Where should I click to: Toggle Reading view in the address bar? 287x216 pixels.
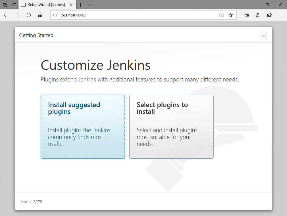click(x=221, y=15)
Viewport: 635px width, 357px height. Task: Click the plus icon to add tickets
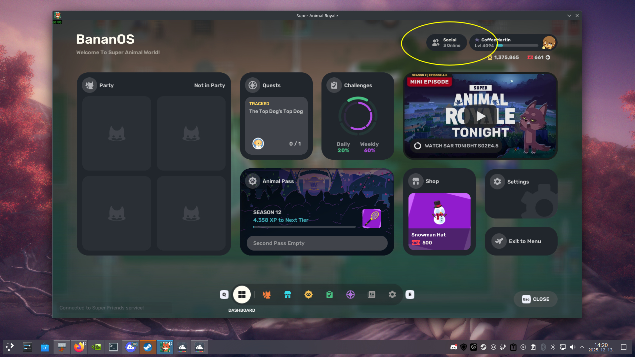548,58
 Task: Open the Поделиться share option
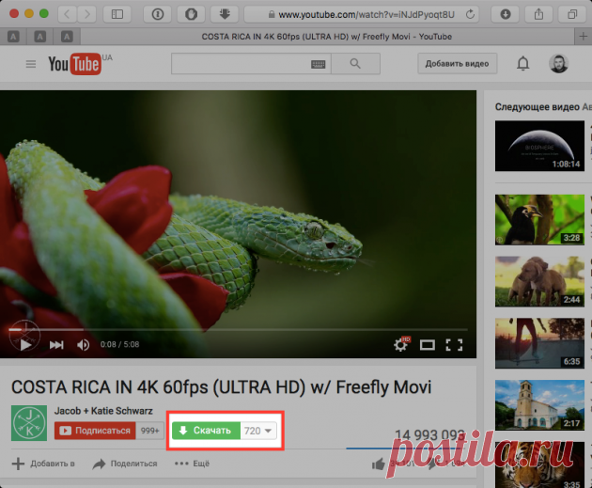[125, 464]
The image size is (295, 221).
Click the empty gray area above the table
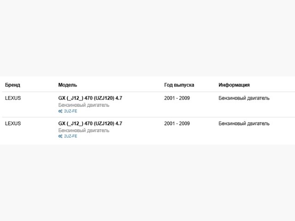pos(148,37)
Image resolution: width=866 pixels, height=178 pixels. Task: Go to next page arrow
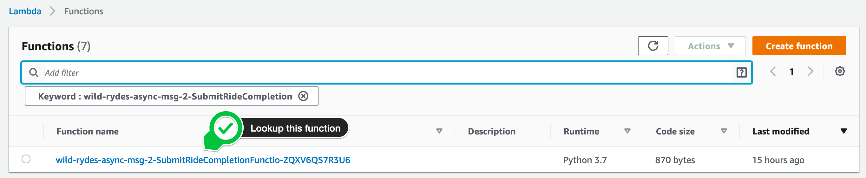[x=811, y=71]
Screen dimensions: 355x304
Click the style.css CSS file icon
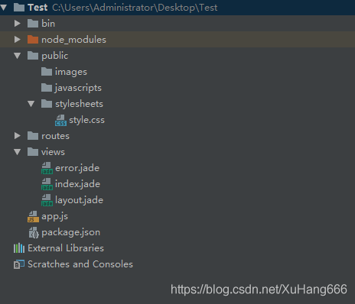click(60, 120)

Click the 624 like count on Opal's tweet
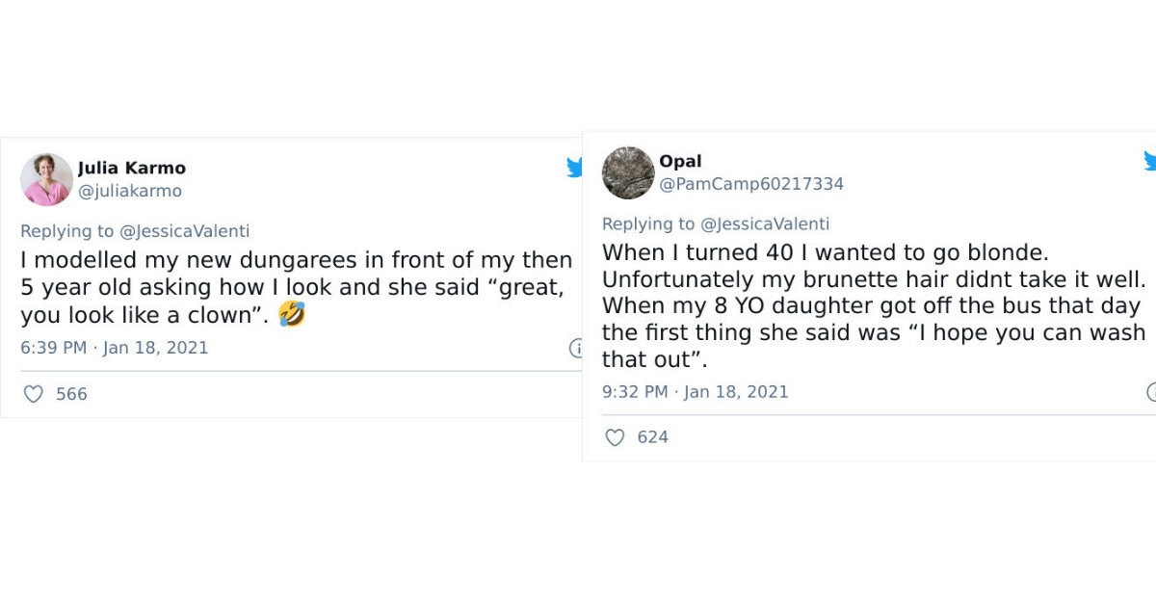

====

#### [GOAL]
Copy out the whole listing above line for line, leaving out the pictures.

#### [TASK SOLUTION]
Where should I click to: Toggle Reading view in the address bar? 287x216 pixels.
click(x=221, y=15)
Viewport: 635px width, 357px height. Task: Click the plus icon to add tickets
548,58
 Task: Open the Поделиться share option
[125, 464]
The image size is (295, 221).
Click the empty gray area above the table
pos(148,37)
Image resolution: width=866 pixels, height=178 pixels. Task: Go to next page arrow
[x=811, y=71]
Screen dimensions: 355x304
Click the style.css CSS file icon
click(60, 120)

Click the 624 like count on Opal's tweet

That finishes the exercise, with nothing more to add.